The big job interview. We’ve all been there: it’s pretty nerve-wracking. That’s why we’ve assembled 11 easy-to-remember tips for next time you’re on the hot seat.
1. Research the company – don’t go into a meeting “blind.” Do your research – as quick as a ten-minute gallop through Google. Find out recent news about the company, new products, new initiatives, how the housing downturn has affected their bottom line. Anything to provide a little conversational fodder.
- Dress at their level or above – Just because they have casual Friday doesn’t mean you should amble in wearing your dungarees.
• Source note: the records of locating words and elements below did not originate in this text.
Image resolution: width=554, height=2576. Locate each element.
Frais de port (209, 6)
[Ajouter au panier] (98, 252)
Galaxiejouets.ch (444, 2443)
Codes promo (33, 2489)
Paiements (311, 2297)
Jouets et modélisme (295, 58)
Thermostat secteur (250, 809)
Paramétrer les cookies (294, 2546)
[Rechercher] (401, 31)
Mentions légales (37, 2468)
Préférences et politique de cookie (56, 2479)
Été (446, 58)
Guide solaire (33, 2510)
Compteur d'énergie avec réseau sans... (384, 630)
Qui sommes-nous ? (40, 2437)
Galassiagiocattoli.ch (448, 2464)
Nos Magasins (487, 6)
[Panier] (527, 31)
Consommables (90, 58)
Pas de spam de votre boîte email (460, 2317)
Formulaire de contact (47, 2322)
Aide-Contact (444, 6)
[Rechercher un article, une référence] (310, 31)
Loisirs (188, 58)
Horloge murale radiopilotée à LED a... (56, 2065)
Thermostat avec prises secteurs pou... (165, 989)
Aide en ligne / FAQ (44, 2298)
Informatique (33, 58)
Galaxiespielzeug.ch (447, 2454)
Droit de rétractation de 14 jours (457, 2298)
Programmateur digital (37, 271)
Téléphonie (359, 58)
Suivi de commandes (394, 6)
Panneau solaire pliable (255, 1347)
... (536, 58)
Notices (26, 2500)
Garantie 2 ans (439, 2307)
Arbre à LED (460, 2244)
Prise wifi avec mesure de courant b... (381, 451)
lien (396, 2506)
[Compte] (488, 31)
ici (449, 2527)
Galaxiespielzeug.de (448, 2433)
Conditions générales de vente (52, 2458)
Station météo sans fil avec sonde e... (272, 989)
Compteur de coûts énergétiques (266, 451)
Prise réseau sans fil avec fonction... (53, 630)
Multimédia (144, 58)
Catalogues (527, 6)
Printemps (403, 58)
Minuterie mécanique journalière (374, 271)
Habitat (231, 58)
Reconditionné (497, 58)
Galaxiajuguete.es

Show them this interview is important to you by dressing the part.
- Firm handshake – Sure, the “you can judge a person by their handshake” philosophy belongs more to the older generation, but it never hurts to squeeze like you mean it, no matter what your interviewer’s age.
- Keep chatter uncontroversial – Don’t venture into any touchy subjects. The weather is fine; your stance on gun control is not.
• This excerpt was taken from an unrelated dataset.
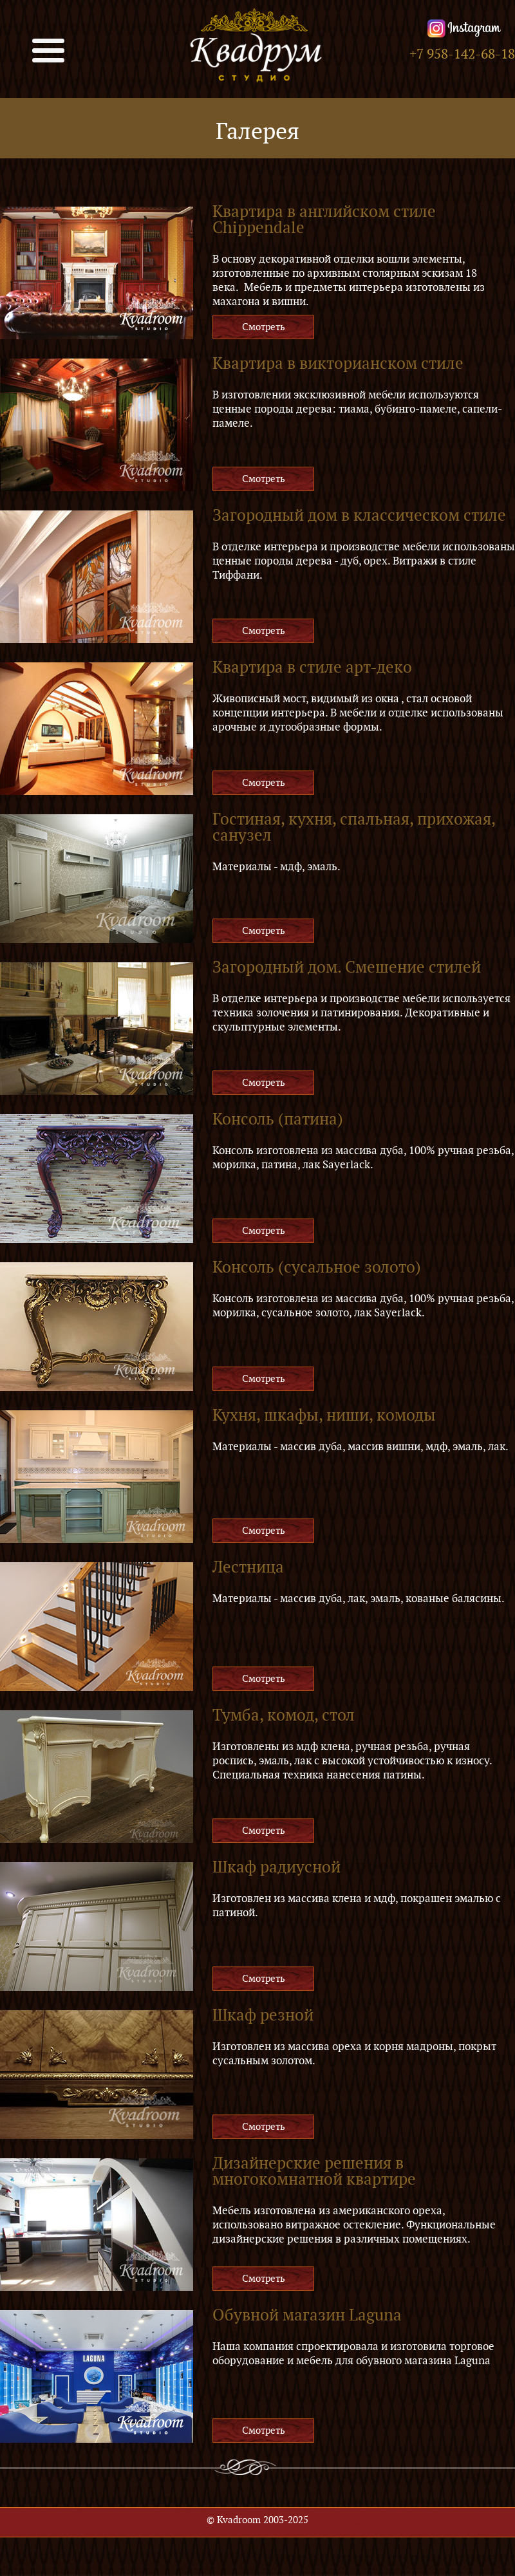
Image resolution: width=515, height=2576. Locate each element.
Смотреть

- Maintain eye contact – This is a biggie. Eye contact shows you are confident, engaged, and present.
- Try your clothes on beforehand – In your unemployed glory, you may have had the luxury of wearing sweatpants for the last six months, but don’t let it show. Make sure your interview clothes fit properly and look good, and that you haven’t grown or shrunk since last time.
- Magic Question A – Interviewers often delight in throwing you a curveball question. Come up with a great canned response for this gem: Describe a situation at work where you experienced a challenge or obstacle, and what you did to overcome that obstacle.
- Magic Question B – The other interview staple you need a good answer for: Describe a time you had a disagreement with a coworker or boss, and what you did to resolve the situation.
- Get a handle on your previous job(s) – You should be prepared to explain the duties of your previous job. And you should also be ready to explain why you left it. If you were downsized or if you left to raise your family, no biggie. If you were fired, you better be ready to do your best salesperson routine and let the interviewer know how this time will be different.
- Lose any accessories – Psychologically, you don’t want to create any negative associations. If you’re chewing gum, you’re the rude person. If you bring food, you’re the piggish person (hey, not fair, but nonetheless true). If you’re playing games on your iPhone in the waiting area (God forbid), you’re the childish one. Let them judge you on your merits, and not any unfair associations.
- Be yourself – You knew this cliché was coming, right? But it’s deceptively difficult to actually pull this off, nervous as you are. You’ll need to extend energy and maintain uncommon focus to “be yourself.” But it’s worth the effort: you are your own best asset!